View Issue Details

IDProjectCategoryView StatusLast Update
00002241003.1(2008)/Issue 7Shell and Utilitiespublic2013-04-16 13:06
Reportergeoffclare Assigned Toajosey  
PrioritynormalSeverityObjectionTypeError
Status ClosedResolutionAccepted As Marked 
NameGeoff Clare
OrganizationThe Open Group
User Reference
Sectionawk
Page Number2430
Line Number77098
Interp StatusApproved
Final Accepted Text0000224:0000396
Summary0000224: awk -F and FS
DescriptionThere are a couple of problems with the description of the awk -F option:

    -F ERE
        Define the input field separator to be the extended regular
        expression ERE, before any input is read

1. By a strict reading, the ERE option-argument is used directly as
an extended regular expression, but in practice the option-argument
is handled as if it were a string literal to be assigned to the FS
variable.

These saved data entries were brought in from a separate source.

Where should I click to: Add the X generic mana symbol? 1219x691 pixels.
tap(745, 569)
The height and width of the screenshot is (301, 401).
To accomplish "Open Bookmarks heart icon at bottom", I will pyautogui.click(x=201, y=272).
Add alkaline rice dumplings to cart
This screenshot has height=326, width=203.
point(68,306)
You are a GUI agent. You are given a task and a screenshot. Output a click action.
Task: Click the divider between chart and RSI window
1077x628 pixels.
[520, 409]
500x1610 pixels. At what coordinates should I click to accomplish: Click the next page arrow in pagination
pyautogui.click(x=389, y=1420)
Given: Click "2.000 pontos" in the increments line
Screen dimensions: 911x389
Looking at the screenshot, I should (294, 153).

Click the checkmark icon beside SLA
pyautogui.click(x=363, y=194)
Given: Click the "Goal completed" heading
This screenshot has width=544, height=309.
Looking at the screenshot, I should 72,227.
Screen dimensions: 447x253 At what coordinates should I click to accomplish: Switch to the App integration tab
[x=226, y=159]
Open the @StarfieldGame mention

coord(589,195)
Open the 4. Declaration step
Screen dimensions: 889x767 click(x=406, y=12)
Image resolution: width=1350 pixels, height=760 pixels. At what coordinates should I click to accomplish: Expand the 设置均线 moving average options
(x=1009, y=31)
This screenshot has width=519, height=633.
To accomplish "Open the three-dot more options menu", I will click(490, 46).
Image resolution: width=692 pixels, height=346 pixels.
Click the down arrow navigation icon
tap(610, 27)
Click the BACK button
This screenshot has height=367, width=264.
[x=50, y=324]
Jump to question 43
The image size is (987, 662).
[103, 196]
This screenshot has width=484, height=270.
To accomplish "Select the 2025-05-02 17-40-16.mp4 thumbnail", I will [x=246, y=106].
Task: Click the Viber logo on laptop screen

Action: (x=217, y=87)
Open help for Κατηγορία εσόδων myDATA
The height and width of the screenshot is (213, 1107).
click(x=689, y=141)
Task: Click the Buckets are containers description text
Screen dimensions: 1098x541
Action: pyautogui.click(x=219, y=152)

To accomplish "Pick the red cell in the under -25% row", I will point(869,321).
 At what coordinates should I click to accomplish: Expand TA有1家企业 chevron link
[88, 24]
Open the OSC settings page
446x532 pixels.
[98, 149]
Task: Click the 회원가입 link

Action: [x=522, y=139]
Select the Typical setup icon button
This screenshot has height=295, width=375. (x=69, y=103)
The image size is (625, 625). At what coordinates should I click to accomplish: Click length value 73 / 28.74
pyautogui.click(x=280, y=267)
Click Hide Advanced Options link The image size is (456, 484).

This makes a difference to the treatment of backslash
characters:

    $ awk -F '\\\\' 'BEGIN { print FS }'
    \\

Here the ERE used as input field separator is \\ not \\\\. It is
the same as for:

    $ awk 'BEGIN { FS="\\\\"; print FS }'
    \\

2. The input field separator (and consequently the FS variable) should
be set before execution of any BEGIN actions, not just before any
input is read, so that applications can use FS within BEGIN actions.
E.g.:

    BEGIN { OFS=FS }
Desired ActionChange

    -F ERE
        Define the input field separator to be the extended regular
        expression ERE, before any input is read; see [xref to
        Regular Expressions].

to

    -F sepstring
        Define the input field separator as if by the assignment

            FS = "sepstring"

        before execution of the actions associated with any BEGIN
        patterns, or before any input is read if there are no BEGIN
        patterns; see the description of the FS built-in variable,
        and how it is used, in the EXTENDED DESCRIPTION section.


In the SYNOPSIS change

    -F ERE

on lines 77077 and 77078 to

    -F sepstring

On line 77091 change

    -F ERE

to

    the -F sepstring option

At line 77514 change

    An extended regular expression can be used to separate fields by
    using the -F ERE option or by assigning a string containing the
    expression to the built-in variable FS.

to

    An extended regular expression can be used to separate fields by
    assigning a string containing the expression to the built-in
    variable FS, either directly or as a consequence of using the
    -F sepstring option.

Tagstc1-2008

Activities

stephane

2010-02-25 19:22

reporter   bugnote:0000391

I suppose we could describe -F <whatever> as being the same as -v FS=<whatever>

geoffclare

2010-02-26 09:43

manager   bugnote:0000392

Stephane's suggestion would be a neater way to specify the behaviour.
However, the two ways are not quite the same and on further
investigation, it turns out that some implementations behave one way
and some the other.

awk -F A -v FS=B 'BEGIN { print FS }'

prints B, as per Stephane's suggestion, in some versions of awk (e.g.
Solaris, GNU) but prints A, as per my original proposal, in others
(e.g. HP-UX, Unixware).

Here is an updated proposal which reflects this finding...

Change

    -F ERE
        Define the input field separator to be the extended regular
        expression ERE, before any input is read; see [xref to
        Regular Expressions].

to

    -F sepstring
        Define the input field separator. This option shall be
        equivalent to

            -v FS=sepstring

        except that if -F sepstring and -v FS=sepstring
        are both used, it is unspecified whether the FS assignment
        resulting from -F sepstring is processed in command line
        order or is processed after the last -v FS=sepstring.
        See the description of the FS built-in variable, and how it is
        used, in the EXTENDED DESCRIPTION section.


In the SYNOPSIS change

    -F ERE

on lines 77077 and 77078 to

    -F sepstring

On line 77091 change

    -F ERE

to

    the -F sepstring option

At line 77514 change

    An extended regular expression can be used to separate fields by
    using the -F ERE option or by assigning a string containing the
    expression to the built-in variable FS.

to

    An extended regular expression can be used to separate fields by
    assigning a string containing the expression to the built-in
    variable FS, either directly or as a consequence of using the
    -F sepstring option.

geoffclare

2010-03-04 17:12

manager   bugnote:0000396

Interpretation response
------------------------
The standard states the requirements for awk -F, and conforming implementations must conform to this. However, concerns have been raised about this which are being referred to the sponsor.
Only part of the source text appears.